Indirectly we’ve talked about immigration repeatedly on this blog. I commented on the right-wing, anti-Islam reaction in a number of European states, it again played a role in my post on Tunisia and the tepid lack of European support for its democratization. Finally, as my co-blogger pointed out the other day: the overall immigration population [dilemma] begs to be tackled from Brussels.

To provide some context for this, the irony of the European immigration situation lies with the fact that Europe actually is suffering from a birth rate crisis. On average the European Union member states’ birth rates lie below the 2.1 children per woman rate considered necessary to  steady the current population size. In fact, no single EU member state is above said rate even the two statistical leaders Ireland and France are stuck at a rate of around 2. The limited population growth that takes place is based on people dying later and immigration. In other words, considering the increasing part of its population going into retirement and low birth rates the EU is in need of immigration. Keep this in mind when contemplating the different European policies.

Technically speaking asylum quota are not regulated on the EU-level but are to be tackled by the member states. Yet, the so-called Dublin regulation has played an important part in allowing most non-Mediterranean member states to avoid dealing with ‘illegal immigration’ (asylum seekers). Under these rules the EU member state where an asylum seeker first touches ground (or in whose waters he/she is found) is responsible for him/her under the Geneva Convention. This de facto means that Spain, Italy and Greece to varying degrees and at different points in time have become the focal points of the immigration debate.  The European Court of Human Rights recently ruled that due to the horrible conditions of asylum seekers in Greece, it is now considered a violation of human rights to send these people to Greece. It remains to be seen what this decision will do to change the overall system, my personal fear is that it will not do much good except provide for some cosmetic adaptations.

There is a second component to this system of the EU closing itself off to immigration. Apart from the Northern states basically having obliged a few Southern states to deal with it, there is also a system of (national and EU) bilateral treaties in place with countries such as Turkey, Libya, Tunisia, Algeria and Morocco even as far South as Mauritania. These countries are being asked or paid to either take asylum seekers back when they are being picked up in the Mediterranean (sometimes even when they were already in, say, Italian waters) or to prevent them from ever debarking towards Europe. The EU thus works with and supports dictatorial and authoritarian regimes who mistreat their own citizens and have even less regard for the human rights of sub-Saharan Africans trying to pass through them.
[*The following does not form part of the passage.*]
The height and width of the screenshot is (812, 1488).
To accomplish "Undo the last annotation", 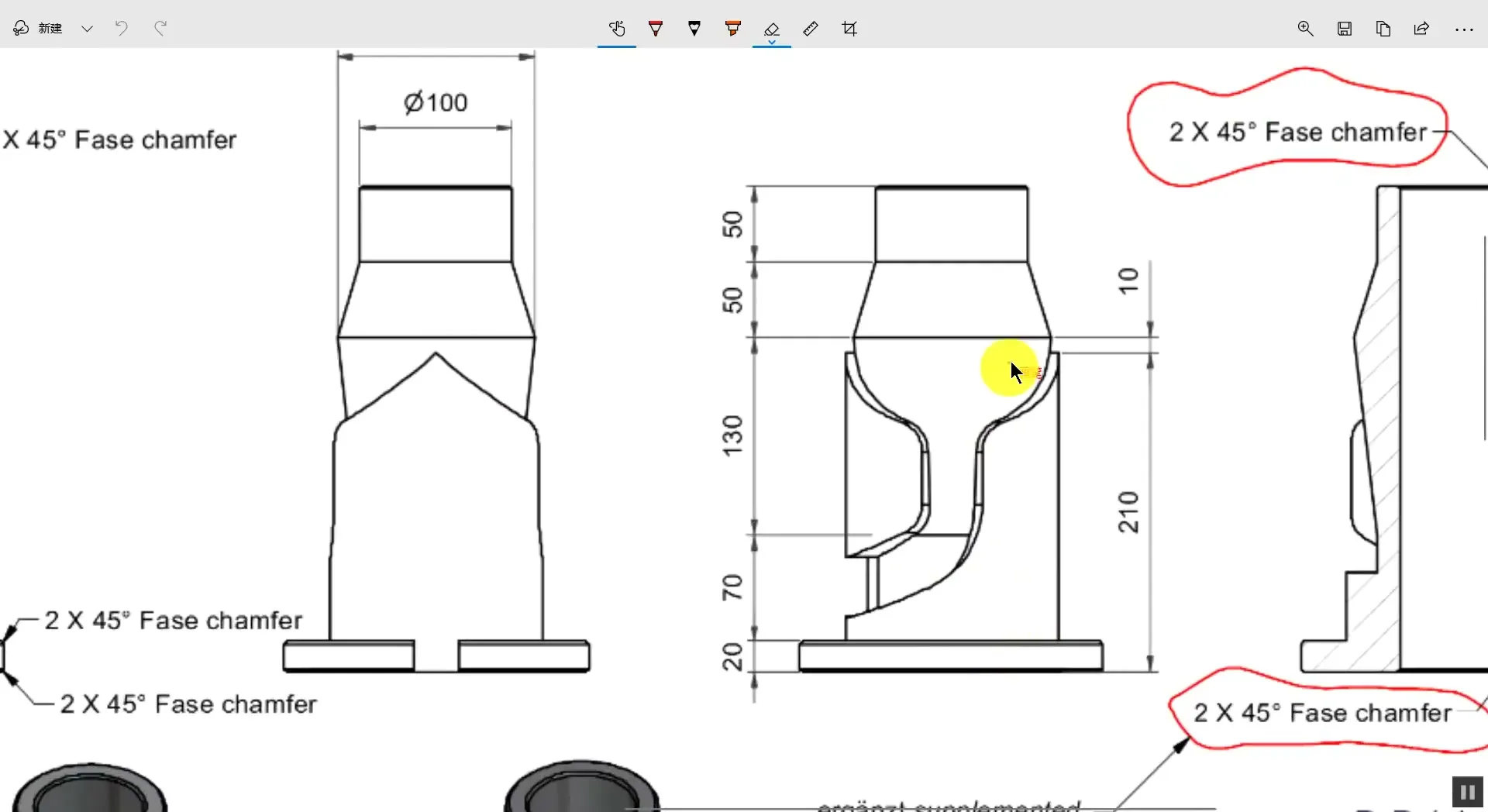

Basically, the EU immigration system is thus build on a number of preventive walls protecting member states of people reaching Europe. It is the northern member states passing the buck to the southern states (who are poorer, smaller and have less influence over Council decision-making) and it is the EU as a whole leaving the (mostly) Maghreb states to do their dirty work for them. All this before the background of a Europe in dire need of immigration to sustain its economic prowess and future growth.

Sometimes politics just doesn’t make sense I guess.